Samuelrich’s analysis has come true, which is greatly reducing the feasibility of new oil projects on the reported 9,000 private land leases.
The Wall Street Journal reported Wednesday that oil drillers believe the “flight of capital from the fossil-fuel industry in recent years has left U.S. oil patches without enough fracking equipment to bring a ton of new wells online, and that a resurgence of go-go drilling would deplete companies’ most valuable drilling locations”:
Lenders—who have become more wary of funding oil-related ventures as environmental, social and governance ideas catch on in financial circles—are still unwilling to give money to most of the nation’s crop of oil-field service companies, or to smaller oil producers that want to expand their operations, executives and analysts said. That has left small but instrumental players short of the financing they need to repair fracking equipment sidelined during the start of the pandemic, or invest in building drill bits, drilling rigs and blowout preventers.
Data suggests the drillers are correct. American oil production is down drastically from 2019 before the pandemic. In 2022, oil production is 12 million barrels or 8 percent less than in 2019.
“They’ve already got all of their available equipment out there already,” Richard Spears, vice president at energy consulting firm Spears & Associates Inc., told the Journal. “The constraint on growth is going to be, where do you get another [fracking] truck?”
Biden also has a third approach to damaging the American oil industry. Biden has nominated Sarah Bloom Raskin to the Fed. It is well known Raskin expressed interest in driving up financing costs for fossil fuels. In a New York Times op-ed from 2020, Raskin dubbed the oil industry as “dying” and suggested the Fed should not support the oil drilling.

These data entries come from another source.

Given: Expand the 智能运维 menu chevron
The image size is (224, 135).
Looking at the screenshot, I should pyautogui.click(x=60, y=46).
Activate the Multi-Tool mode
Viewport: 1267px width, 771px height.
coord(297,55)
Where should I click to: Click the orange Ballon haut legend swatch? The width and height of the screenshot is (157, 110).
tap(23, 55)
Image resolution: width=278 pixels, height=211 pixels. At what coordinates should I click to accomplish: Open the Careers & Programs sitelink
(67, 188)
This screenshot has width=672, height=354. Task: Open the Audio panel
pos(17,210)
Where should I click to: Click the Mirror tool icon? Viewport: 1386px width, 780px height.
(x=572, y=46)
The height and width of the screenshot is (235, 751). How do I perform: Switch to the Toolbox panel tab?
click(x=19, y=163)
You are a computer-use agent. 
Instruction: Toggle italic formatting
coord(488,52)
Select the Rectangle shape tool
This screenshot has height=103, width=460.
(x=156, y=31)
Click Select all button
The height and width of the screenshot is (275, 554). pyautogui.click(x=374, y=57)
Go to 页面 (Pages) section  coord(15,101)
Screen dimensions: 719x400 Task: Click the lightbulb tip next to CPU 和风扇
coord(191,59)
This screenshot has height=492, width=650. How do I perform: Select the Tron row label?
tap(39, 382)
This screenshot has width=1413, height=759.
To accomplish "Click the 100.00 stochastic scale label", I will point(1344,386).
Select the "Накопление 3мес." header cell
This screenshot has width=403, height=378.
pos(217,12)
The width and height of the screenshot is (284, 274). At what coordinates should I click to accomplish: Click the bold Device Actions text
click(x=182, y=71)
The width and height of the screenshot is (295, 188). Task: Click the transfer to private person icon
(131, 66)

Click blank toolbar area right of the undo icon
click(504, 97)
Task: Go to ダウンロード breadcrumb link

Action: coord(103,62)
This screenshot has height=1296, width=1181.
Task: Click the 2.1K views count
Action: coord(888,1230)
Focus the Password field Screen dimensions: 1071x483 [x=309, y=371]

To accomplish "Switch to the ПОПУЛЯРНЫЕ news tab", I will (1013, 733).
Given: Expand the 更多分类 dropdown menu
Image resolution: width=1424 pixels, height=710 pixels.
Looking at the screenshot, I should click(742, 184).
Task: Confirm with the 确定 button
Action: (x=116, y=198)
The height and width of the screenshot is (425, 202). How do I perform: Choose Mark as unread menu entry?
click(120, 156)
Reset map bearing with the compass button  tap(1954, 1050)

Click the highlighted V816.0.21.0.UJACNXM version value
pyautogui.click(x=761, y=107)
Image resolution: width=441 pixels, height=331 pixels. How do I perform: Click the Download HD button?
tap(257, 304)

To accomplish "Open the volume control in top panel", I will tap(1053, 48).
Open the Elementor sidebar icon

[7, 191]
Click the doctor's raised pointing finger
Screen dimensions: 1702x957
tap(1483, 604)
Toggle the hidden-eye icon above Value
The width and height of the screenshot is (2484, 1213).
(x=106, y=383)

Sen. Bill Cassidy (R-LA) told Breitbart News that Raskin is “trying to kill an essential industry to the world economy by nominating people for the Federal Reserve that will use fiduciary rules to unemploy 12.5 percent of the state, and give Russia more leverage over the rest of the world.”
Meanwhile, the price of gas is skyrocketing. On Wednesday, gas prices hit a record high for the third consecutive day. Rising nearly 60 cents in one week, the national average price of gas is $4.252, up more than seven cents overnight ($4.173) and 14 cents in two days ($4.104) – all record-setting prices.